Exercise brief >>
Among the lines below, tally those holding the string "from" and give the total only.

Entries provided >>
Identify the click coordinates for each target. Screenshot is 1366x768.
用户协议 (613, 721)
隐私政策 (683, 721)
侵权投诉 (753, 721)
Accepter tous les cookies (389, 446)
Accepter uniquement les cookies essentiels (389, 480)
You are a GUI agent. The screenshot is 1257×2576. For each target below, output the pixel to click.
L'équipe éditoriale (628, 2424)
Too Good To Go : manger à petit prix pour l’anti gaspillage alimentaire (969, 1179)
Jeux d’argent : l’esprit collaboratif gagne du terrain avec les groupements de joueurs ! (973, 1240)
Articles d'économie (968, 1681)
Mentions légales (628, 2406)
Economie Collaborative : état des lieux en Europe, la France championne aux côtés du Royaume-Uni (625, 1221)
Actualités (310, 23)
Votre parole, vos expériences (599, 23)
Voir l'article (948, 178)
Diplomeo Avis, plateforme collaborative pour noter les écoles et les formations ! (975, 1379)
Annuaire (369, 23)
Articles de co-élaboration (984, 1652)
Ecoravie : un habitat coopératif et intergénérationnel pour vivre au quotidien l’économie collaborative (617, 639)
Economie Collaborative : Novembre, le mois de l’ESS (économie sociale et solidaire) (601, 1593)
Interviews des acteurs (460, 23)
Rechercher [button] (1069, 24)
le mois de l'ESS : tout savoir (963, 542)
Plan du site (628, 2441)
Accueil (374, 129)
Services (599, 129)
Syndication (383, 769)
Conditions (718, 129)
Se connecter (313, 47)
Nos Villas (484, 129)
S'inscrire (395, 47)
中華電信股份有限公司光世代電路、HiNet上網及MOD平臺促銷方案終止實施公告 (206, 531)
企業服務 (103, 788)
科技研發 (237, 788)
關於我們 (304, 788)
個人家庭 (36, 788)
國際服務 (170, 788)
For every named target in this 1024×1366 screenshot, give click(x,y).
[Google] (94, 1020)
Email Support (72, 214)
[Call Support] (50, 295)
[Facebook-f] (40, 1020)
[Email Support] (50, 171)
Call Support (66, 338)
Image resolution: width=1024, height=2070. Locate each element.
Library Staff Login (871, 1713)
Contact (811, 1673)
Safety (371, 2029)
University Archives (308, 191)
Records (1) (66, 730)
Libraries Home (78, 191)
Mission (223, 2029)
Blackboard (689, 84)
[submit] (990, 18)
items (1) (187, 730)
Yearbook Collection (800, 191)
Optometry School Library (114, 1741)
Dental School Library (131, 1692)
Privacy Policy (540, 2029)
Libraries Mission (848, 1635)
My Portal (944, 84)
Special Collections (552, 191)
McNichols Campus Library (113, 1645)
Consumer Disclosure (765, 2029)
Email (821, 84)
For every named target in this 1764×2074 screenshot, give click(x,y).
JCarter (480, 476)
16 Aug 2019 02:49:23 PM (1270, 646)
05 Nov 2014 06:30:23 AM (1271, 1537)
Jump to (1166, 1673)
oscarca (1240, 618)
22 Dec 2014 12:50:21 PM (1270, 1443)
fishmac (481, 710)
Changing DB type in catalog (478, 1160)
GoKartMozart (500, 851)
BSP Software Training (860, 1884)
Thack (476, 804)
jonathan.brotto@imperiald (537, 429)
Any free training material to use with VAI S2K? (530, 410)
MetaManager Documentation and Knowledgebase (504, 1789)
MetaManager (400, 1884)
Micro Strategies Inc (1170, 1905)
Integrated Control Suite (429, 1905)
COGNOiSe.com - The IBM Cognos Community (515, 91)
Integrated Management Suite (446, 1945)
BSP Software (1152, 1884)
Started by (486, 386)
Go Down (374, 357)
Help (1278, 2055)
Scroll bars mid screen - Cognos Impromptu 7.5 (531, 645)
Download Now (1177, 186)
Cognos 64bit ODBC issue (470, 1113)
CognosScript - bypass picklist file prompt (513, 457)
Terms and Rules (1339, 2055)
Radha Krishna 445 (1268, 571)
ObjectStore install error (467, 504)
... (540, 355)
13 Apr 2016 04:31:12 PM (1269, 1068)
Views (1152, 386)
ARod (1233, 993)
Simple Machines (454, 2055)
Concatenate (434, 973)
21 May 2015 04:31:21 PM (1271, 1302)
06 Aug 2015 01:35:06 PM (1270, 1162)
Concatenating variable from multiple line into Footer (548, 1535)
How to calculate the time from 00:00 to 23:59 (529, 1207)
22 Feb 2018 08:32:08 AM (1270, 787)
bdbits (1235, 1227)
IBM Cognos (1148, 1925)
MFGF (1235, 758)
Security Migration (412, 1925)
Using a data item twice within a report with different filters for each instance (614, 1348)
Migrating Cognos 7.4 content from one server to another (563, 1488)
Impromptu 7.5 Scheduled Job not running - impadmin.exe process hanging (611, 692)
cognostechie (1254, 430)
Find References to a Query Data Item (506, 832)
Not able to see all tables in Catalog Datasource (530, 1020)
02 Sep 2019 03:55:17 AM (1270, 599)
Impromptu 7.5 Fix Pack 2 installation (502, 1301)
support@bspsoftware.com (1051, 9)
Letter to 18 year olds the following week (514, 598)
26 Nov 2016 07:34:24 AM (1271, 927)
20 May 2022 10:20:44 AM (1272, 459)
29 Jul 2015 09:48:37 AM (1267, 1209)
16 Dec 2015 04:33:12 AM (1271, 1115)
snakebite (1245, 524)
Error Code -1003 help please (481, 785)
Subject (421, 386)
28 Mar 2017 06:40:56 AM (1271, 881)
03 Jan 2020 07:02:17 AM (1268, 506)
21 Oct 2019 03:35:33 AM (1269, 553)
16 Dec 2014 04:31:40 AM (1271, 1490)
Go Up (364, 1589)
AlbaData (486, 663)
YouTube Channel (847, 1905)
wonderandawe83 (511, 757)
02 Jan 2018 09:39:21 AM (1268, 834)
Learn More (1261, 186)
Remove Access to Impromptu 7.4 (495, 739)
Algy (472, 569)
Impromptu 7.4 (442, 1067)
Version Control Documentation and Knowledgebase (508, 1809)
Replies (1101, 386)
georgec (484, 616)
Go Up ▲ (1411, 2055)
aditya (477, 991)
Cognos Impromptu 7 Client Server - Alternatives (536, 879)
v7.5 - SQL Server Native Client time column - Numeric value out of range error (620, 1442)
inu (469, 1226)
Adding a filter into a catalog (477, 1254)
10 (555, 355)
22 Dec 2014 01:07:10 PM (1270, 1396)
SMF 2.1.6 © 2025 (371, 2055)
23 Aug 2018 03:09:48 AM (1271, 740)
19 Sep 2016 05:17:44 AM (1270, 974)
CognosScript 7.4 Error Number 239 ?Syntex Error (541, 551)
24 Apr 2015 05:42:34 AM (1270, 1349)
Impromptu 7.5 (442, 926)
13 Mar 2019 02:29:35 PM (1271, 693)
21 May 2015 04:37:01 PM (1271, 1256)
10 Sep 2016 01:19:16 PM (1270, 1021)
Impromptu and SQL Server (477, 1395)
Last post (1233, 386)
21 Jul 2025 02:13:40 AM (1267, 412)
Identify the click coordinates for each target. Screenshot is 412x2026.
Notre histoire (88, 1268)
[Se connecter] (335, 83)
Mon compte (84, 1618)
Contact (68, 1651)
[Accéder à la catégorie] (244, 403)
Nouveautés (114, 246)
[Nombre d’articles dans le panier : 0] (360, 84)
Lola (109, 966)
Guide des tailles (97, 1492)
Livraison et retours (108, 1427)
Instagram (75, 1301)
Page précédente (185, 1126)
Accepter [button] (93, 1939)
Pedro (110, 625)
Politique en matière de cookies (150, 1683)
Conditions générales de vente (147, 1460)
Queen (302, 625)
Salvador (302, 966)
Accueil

Output below >>
3